AKP '90'lardaki suçları da örtüyor: Kulp Davası düştü

Türk devletinin 1993'te zorla kaybettiği 11 kişiyle ilgili 'Kul Davası' düşürüldü. Sanık, dönemin Bolu Dağ Komando Tugayı Komutanı Yavuz Ertürk de beraat ettirildi.

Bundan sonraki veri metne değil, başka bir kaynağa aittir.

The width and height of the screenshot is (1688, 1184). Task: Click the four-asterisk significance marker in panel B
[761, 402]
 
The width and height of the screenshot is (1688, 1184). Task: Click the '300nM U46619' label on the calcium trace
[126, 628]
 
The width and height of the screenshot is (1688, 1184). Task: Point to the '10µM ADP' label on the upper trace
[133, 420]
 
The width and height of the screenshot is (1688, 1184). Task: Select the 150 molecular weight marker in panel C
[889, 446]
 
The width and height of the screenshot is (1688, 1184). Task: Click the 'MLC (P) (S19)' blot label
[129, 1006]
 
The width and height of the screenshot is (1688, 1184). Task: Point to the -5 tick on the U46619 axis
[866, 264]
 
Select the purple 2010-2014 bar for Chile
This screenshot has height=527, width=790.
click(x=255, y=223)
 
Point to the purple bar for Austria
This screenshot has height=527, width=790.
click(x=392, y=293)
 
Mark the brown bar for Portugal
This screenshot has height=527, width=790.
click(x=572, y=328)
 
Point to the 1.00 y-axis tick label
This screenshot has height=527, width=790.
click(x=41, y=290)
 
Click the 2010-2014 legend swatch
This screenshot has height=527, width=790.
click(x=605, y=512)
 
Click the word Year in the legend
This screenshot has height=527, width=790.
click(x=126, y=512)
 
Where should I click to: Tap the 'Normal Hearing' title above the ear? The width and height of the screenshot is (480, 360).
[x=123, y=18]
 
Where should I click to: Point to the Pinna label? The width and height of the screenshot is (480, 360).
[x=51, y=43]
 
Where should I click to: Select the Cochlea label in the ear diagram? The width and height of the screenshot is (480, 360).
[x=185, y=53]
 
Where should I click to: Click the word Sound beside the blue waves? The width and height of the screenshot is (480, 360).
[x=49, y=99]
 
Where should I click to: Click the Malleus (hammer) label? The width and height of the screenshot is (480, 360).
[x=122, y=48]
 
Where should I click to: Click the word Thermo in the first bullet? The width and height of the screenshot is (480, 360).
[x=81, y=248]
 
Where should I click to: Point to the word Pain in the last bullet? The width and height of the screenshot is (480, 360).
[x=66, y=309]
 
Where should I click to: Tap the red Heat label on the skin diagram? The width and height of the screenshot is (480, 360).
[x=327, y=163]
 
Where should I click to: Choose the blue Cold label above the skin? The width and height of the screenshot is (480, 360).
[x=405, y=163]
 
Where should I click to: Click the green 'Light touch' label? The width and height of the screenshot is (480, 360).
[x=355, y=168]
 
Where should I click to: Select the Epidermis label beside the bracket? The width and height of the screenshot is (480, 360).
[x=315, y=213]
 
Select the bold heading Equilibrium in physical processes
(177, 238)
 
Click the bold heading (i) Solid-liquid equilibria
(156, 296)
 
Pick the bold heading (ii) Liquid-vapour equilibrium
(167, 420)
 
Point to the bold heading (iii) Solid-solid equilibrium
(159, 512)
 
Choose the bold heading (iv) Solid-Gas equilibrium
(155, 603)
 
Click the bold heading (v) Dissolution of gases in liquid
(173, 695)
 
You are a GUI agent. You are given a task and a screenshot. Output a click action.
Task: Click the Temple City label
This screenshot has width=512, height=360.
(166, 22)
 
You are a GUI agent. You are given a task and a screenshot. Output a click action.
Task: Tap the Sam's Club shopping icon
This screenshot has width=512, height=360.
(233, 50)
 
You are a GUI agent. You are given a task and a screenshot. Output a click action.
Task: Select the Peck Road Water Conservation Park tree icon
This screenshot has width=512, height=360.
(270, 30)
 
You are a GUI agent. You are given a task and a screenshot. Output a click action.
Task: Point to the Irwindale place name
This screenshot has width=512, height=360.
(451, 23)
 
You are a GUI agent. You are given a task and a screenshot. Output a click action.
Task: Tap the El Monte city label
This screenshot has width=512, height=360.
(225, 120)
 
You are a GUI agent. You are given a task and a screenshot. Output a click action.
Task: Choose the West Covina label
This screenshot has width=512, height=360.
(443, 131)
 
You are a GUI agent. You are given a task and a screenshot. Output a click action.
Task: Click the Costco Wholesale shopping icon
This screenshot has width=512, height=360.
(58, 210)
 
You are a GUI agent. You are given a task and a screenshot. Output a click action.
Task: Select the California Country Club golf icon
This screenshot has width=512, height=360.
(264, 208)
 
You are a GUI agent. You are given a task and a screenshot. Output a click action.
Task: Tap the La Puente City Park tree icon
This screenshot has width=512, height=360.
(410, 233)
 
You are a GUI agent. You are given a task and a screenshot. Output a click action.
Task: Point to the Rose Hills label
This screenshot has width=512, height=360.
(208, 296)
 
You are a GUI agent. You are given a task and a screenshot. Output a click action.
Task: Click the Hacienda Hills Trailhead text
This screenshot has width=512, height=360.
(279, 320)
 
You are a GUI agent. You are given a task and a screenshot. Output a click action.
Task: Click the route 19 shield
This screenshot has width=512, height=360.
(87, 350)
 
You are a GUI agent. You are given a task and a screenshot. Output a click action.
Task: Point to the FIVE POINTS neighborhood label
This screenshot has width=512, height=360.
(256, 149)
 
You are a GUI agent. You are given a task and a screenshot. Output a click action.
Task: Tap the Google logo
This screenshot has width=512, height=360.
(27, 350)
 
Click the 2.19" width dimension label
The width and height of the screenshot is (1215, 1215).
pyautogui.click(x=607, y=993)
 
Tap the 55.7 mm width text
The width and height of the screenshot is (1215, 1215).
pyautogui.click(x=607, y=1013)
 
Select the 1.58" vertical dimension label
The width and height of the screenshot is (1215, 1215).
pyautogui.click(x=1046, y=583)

Kamuoyunda Kulp Davası olarak bilinen, 8-25 Ekim 1993 tarihleri arasında Amed'in Kulp ilçesi ve civarında Bolu Tugayı’nın yürüttüğü askeri operasyonlar sırasında 11 kişinin zorla kaybedilmesi ile ilgili davanın karar duruşması görüldü. Ankara 7'nci Ağır Ceza Mahkemesi'nde görülen karar duruşmasında, dönemin Bolu Dağ Komanda Tugayı Komutanı Yavuz Ertürk, “birden fazla kişiyi aynı sebeple öldürme, halkı isyana ve birbirini öldürmeye teşvik ve cürüm işlemek üzere teşekkül oluşturmak”tan yargılanıyordu. Sanık Ertürk duruşma salonunda hazır bulunurken, duruşmayı Halkların Demokratik Partisi (HDP) Ağrı Milletvekili Abdullah Koç, İHD Diyarbakır Şube Başkanı Abdullah Zeytun, Diyarbakır ve Batman Barosu avukatları da izledi.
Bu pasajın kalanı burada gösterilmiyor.